Document text:
BEGIN
Deep Learning Foundations Starter Track

Overview

This page is for students who are interested in AI but are still at the very beginning. If you are not yet comfortable with deep learning, PyTorch, or neural networks, this page is for you.

The goal of this page is to help students build enough foundation to later study computer vision, multimodal AI, and edge AI with confidence.

Part I. Google Colab

Students who are completely new to deep learning do not need to install everything on their own computer first. A good way to start is to use Google Colab.

What to learn first in Colab

• how to open a notebook

• how to run a code cell

• how to use GPU runtime

• how to install a package with pip

• how to upload a small file or connect Google Drive

Recommended resources

Google Colab: https://colab.research.google.com/
Colab FAQ: https://research.google.com/colaboratory/faq.html
PyTorch in Colab guide: https://pytorch.org/tutorials/beginner/colab.html
Weights & Biases: https://wandb.ai/site
W&B Docs: https://docs.wandb.ai/
W&B Tutorial: https://docs.wandb.ai/tutorials/

Part II. Lecture materials for beginning students

1. Deep Learning Zero To All / 모두를 위한 딥러닝 시즌 2

Website: https://deeplearningzerotoall.github.io/season2/
PyTorch page: https://deeplearningzerotoall.github.io/season2/lec_pytorch.html
Code: https://github.com/deeplearningzerotoall/PyTorch

Why start here: a clear and accessible starting point for students who are new to deep learning.

2. PyTorch Korean Tutorials

Website: https://tutorials.pytorch.kr/index.html
Beginner basics: https://tutorials.pytorch.kr/beginner/basics/intro.html
GitHub: https://github.com/PyTorchKorea/tutorials-kr

Why use this: a good next step for students who want to learn PyTorch in a more standard and up-to-date way.
END
Extracted entries:
BEGIN
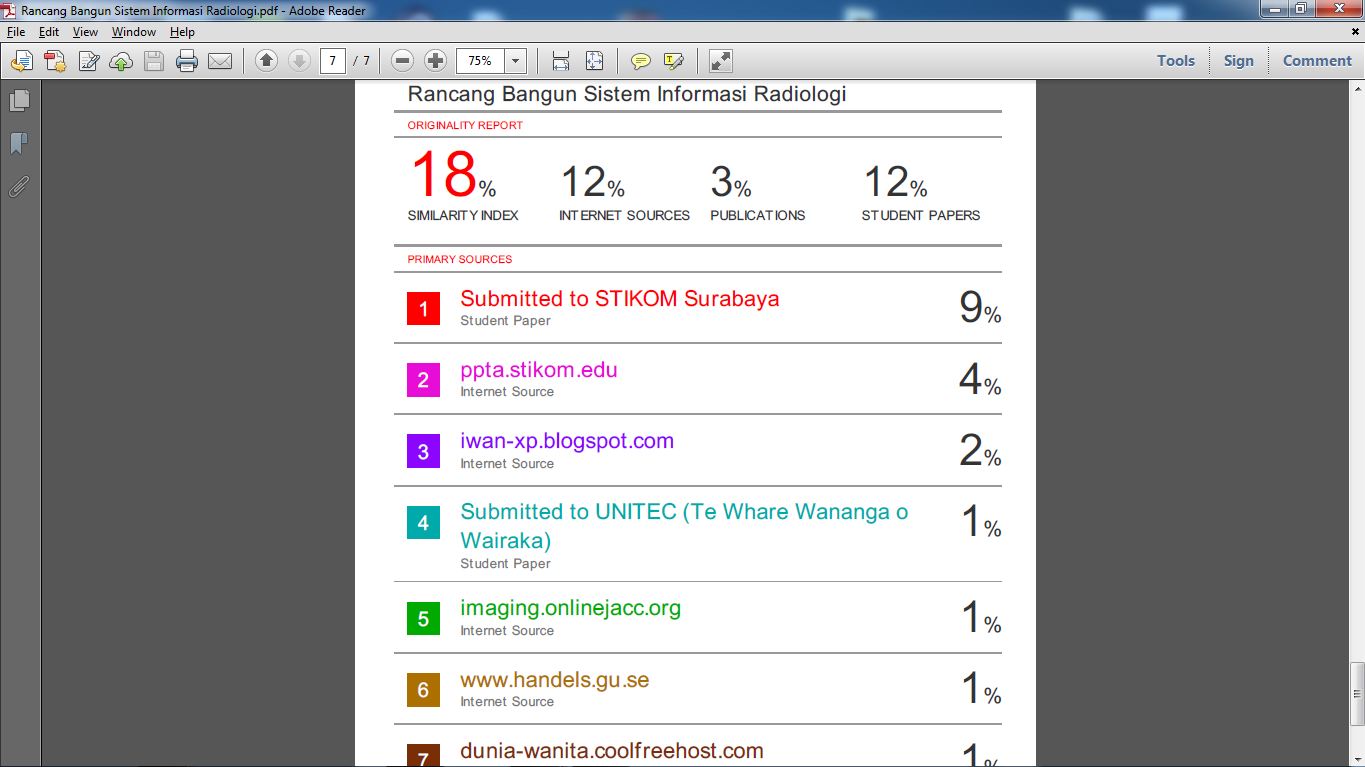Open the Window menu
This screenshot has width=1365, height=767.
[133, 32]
END
BEGIN
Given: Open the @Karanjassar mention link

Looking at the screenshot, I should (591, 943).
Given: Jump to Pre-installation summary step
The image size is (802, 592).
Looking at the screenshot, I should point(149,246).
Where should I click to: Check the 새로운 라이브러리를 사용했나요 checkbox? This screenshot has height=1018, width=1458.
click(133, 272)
END
Problem A: According to the deep learning starter track page, which tool should students who are completely new to deep learning use to start?
Problem B: Copy out the deep learning starter track page from "Students who are completely" up to and including "use Google Colab.".

Reply A: Google Colab.

Reply B:
Students who are completely new to deep learning do not need to install everything on their own computer first. A good way to start is to use Google Colab.